Grâce à une des anomalies nombreuses de son caractère, tandis qu'il nous rendait témoins de ses tentatives d'affectation, à un quart de lieue de là, sous les yeux de la vicomtesse, il déployait tous les charmes de la simplicité. Qui eût pu deviner que c'était là encore un rôle, et toujours une manière d'être arrangée pour l'effet? Horace avait, certes, une ingénuité réelle; mais il s'en servait et s'en débarrassait suivant l'occurrence. Quand elle lui réussissait, il s'y laissait aller, et il était lui-même, c'est-à-dire adorable. Quand elle lui nuisait, il entrait dans n'importe quel rôle, avec une facilité inconcevable, et il dominait quand il n'avait pas affaire à trop forte partie. Ce jeu-là eût été bien dangereux avec le vieux marquis, qui en savait plus long que lui, et encore plus avec la vicomtesse, élève du vieux roué, et capable de lutter avec avantage contre son maître lui-même. Aussi Horace, prenant le parti d'être naturel, les séduisit tous deux. Le marquis n'aimait pas les jeunes gens, bien que, dans la société des femmes auxquelles il s'était voué, il fût forcé de vivre sans cesse au milieu d'eux; mais Horace lui témoigna tant de sympathie, l'écouta si avidement, s'égaya de si grand coeur à ses vieilles anecdotes, lui fit tant de questions, lui demanda tant de conseils, en un mot le prit si aveuglément pour guide et pour arbitre, que le vieillard, plus vain encore que méchant, s'engoua de lui à son tour, et déclara, même à la vicomtesse, que c'était là le plus aimable, le plus spirituel et le meilleur jeune homme de toute la génération nouvelle.

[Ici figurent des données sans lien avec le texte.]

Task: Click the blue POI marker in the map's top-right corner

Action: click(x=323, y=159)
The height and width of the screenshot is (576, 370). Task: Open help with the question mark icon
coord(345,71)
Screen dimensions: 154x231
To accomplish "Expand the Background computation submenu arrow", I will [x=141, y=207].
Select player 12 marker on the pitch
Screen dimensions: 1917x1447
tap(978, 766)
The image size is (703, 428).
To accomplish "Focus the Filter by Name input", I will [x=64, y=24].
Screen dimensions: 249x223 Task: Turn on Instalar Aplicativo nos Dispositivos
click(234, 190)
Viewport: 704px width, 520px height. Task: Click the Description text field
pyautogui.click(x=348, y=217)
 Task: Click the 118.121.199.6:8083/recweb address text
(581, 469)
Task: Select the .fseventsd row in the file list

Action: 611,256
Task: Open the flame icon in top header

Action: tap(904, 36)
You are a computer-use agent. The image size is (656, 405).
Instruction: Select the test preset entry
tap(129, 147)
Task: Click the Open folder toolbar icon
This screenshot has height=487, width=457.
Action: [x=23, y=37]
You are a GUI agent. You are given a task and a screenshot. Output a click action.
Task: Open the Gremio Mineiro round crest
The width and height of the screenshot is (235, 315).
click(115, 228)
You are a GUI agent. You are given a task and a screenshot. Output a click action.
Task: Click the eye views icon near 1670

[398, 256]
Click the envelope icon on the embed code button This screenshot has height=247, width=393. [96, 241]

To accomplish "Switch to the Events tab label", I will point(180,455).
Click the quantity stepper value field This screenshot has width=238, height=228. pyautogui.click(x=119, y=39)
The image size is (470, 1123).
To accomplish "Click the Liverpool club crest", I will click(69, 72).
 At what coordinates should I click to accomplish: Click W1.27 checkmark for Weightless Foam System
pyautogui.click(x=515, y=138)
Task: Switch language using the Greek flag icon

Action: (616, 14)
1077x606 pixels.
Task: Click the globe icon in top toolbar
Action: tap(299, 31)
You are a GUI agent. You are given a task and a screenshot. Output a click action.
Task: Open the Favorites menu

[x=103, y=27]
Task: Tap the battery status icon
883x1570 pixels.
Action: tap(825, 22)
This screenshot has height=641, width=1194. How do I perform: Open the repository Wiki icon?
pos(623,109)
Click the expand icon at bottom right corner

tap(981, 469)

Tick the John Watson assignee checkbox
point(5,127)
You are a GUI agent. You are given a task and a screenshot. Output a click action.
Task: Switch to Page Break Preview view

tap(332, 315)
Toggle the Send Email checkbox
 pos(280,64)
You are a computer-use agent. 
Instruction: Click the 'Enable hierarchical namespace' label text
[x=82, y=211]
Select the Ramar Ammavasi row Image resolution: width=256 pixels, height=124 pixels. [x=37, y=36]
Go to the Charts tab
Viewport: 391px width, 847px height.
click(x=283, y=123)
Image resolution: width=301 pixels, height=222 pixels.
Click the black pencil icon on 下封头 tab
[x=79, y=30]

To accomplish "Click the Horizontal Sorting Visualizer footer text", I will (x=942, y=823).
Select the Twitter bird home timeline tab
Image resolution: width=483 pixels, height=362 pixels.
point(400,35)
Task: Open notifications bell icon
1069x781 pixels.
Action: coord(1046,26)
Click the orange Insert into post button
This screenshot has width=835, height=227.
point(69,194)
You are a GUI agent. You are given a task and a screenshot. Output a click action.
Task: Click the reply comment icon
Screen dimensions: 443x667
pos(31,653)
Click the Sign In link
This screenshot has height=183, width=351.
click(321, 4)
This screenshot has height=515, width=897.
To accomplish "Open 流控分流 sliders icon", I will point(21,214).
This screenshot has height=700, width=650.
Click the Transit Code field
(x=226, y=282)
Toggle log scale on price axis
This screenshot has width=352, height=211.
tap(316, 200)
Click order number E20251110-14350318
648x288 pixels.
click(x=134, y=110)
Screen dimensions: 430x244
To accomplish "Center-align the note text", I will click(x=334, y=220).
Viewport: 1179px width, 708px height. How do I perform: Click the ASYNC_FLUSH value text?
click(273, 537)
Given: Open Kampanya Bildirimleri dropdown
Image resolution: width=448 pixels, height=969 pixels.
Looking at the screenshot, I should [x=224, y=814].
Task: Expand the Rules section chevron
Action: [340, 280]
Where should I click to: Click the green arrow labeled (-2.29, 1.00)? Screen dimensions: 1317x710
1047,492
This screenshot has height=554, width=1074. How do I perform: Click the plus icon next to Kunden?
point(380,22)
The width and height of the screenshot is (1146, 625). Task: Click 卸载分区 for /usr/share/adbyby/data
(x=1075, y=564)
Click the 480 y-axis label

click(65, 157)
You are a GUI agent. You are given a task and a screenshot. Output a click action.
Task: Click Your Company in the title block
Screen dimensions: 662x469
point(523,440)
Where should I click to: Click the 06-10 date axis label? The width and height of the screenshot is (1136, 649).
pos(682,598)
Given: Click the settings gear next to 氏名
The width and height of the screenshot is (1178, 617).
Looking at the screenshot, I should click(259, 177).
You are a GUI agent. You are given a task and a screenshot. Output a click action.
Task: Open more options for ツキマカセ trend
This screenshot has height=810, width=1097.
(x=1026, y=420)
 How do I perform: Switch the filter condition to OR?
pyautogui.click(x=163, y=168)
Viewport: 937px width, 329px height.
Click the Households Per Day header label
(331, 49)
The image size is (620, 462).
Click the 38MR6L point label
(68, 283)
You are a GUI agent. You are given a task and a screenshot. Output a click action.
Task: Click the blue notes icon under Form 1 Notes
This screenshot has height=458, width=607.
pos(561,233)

Horace, se voyant goûté, se livra entièrement. Il prit le marquis pour confident, et le conjura de lui enseigner à plaire à la vicomtesse. Alors il se passa dans l'esprit du maître quelque chose d'assez étrange; il devint pensif, sérieux, presque mélancolique, et frappant sur l'épaule de son élève;
«Jeune homme, lui dit-il, vous me mettez là dans une situation bien délicate. Donnez-moi quelques heures pour y songer, et jusqu'à ce soir pour vous répondre.»
Le ton solennel du marquis, auquel il était loin de s'attendre, enflamma la curiosité d'Horace. D'où vient que cet homme qui, dans les épanchements railleurs, faisait si bon marché de toute morale, prenait un air grave quand il s'agissait de Léonie? Était-elle donc une femme à part, même aux yeux de ce contempteur de toute pudeur humaine? Jusque-là elle lui avait semblé dégagée de préjugés (c'est ainsi qu'elle appelait ce que d'autres appellent principes), et Horace, qui n'en avait aucun en fait d'amour, goûtait fort cette manière de voir. Mais de ce qu'elle n'imposait aucun frein à ses penchants, était-ce à dire qu'elle pût en avoir d'assez prononcés pour favoriser un nouveau venu au milieu d'une phalange d'aspirants mieux fondés en titre? N'avait-elle point fait un choix parmi ceux-là? Le comte de Meilleraie n'était-il pas son amant? Était-il possible de le supplanter, et toutes ces avances qu'on semblait lui faire n'étaient-elles pas un piège qu'on lui tendait pour le forcer à se ranger au plus vite parmi les amants rebutés?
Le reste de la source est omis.